* Start TEXT PASSAGE *
Security

It wouldn't hurt for HERT to design a better Web site

The Hacker Emergency Response Team (HERT) could be a great resource for Net Admins defending their networks. But in this week's WebReview, Mark Kaelin says the group's site design is holding them back.


Much has been written about the information-age crime of hacking. Unfortunately, most of the focus has been on the sensational hacker who overcomes the security systems at the Pentagon or FBI Web site. This bias to the coverage has left the general public with a romanticized idea of what hacking is and the problems it causes. For network administrators and other IT professionals, the realities of network security are much more mundane, yet still just as serious. The constant battle to secure enterprise networks from attack is expensive to wage, taking time and resources away from more productive endeavors.

One of the most effective ways to combat hacking attacks is with shared information. This is where groups like the Hacker Emergency Response Team (HERT) come in. HERT is a community think pool of computer engineers and scientists that specializes in security and reverse engineering. Leading the battle at the HERT site are the organization’s founders Anthony C. Zboralski, David Nataf, and Cedric Le Biavant.
* End TEXT PASSAGE *
* Start DATASET EXCERPTS *
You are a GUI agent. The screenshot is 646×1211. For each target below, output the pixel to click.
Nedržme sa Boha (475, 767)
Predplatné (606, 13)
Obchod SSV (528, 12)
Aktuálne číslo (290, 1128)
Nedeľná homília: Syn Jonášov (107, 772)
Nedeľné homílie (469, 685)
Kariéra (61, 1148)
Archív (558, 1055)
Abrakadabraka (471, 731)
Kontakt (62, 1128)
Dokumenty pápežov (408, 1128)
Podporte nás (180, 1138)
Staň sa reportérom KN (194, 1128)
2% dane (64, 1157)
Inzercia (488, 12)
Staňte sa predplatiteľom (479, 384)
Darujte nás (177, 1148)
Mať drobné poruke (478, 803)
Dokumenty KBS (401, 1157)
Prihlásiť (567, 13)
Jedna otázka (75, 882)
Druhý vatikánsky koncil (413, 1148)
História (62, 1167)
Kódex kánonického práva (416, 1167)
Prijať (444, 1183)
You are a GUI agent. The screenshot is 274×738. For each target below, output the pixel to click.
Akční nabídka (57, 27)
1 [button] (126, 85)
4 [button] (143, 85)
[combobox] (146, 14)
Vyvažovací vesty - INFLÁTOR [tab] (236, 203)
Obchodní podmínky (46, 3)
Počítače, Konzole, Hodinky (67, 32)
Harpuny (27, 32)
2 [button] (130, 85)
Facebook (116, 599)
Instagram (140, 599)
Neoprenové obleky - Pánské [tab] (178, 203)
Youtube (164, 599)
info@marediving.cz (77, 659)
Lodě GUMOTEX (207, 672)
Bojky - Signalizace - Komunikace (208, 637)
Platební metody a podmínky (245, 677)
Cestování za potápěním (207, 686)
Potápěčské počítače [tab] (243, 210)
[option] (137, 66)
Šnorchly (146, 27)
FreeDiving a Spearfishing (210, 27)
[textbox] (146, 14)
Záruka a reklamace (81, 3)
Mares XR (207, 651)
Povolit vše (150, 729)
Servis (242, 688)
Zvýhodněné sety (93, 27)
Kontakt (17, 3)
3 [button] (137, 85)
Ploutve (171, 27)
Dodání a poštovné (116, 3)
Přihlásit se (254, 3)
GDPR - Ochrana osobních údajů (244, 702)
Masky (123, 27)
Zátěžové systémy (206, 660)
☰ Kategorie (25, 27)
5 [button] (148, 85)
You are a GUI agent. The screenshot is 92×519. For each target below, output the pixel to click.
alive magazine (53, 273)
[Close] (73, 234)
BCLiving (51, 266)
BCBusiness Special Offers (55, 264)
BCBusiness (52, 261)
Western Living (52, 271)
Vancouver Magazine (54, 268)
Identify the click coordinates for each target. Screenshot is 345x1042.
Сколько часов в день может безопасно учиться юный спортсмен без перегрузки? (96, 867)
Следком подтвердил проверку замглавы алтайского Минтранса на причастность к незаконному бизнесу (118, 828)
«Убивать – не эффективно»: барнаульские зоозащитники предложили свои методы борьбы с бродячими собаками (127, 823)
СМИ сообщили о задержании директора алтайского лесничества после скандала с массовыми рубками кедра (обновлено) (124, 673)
* End DATASET EXCERPTS *
**SHORT PROBLEM 1**
Answer these questions about the article on HERT's website:
(a) What does the name HERT stand for?
(b) According to Mark Kaelin, what is holding the group back?
(c) Who founded the organization?
**SHORT PROBLEM 2**
Repeat word for word the part of the article on HERT's website that begins at the words "One of the most" and stops after "Cedric Le Biavant.".
**SHORT PROBLEM 3**
Write the next part of the article on HERT's website, picking up after its last sentence.
These entries have no connection to the text about HERT.

**EXERCISE RESULT 1**
(a) Hacker Emergency Response Team
(b) The group's site design
(c) Anthony C. Zboralski, David Nataf, and Cedric Le Biavant

**EXERCISE RESULT 2**
One of the most effective ways to combat hacking attacks is with shared information. This is where groups like the Hacker Emergency Response Team (HERT) come in. HERT is a community think pool of computer engineers and scientists that specializes in security and reverse engineering. Leading the battle at the HERT site are the organization’s founders Anthony C. Zboralski, David Nataf, and Cedric Le Biavant.

**EXERCISE RESULT 3**
Unfortunately, computer engineers often make lousy Web designers. Network security and the prevention of hacking attacks is technical work. This complexity of subject matter may explain the minimalist design of the HERT Web site. The site layout is a plain table with organizational information and several simple hyperlinks. Links along the left side will take you to a few technical papers on computer network security holes. In addition, there are a number of ways for visitors to report hacking incidents, although the methods aren’t clearly explained.

The poor design of the HERT site is unfortunate since a more interactive design could provide valuable information to IT pros. At the very least, there should be a forum for computer scientists and network administrators to exchange problems and solutions. This kind of community interaction is imperative in the effort to thwart computer hackers. Think about it: One of the reasons computer hackers enjoy success in their mischievous activities is that they have a community that shares the tricks of the trade. The principles of the HERT organization are commendable, but the execution of the Web site is disappointing. Basically, they could use a good Webmaster. Any volunteers?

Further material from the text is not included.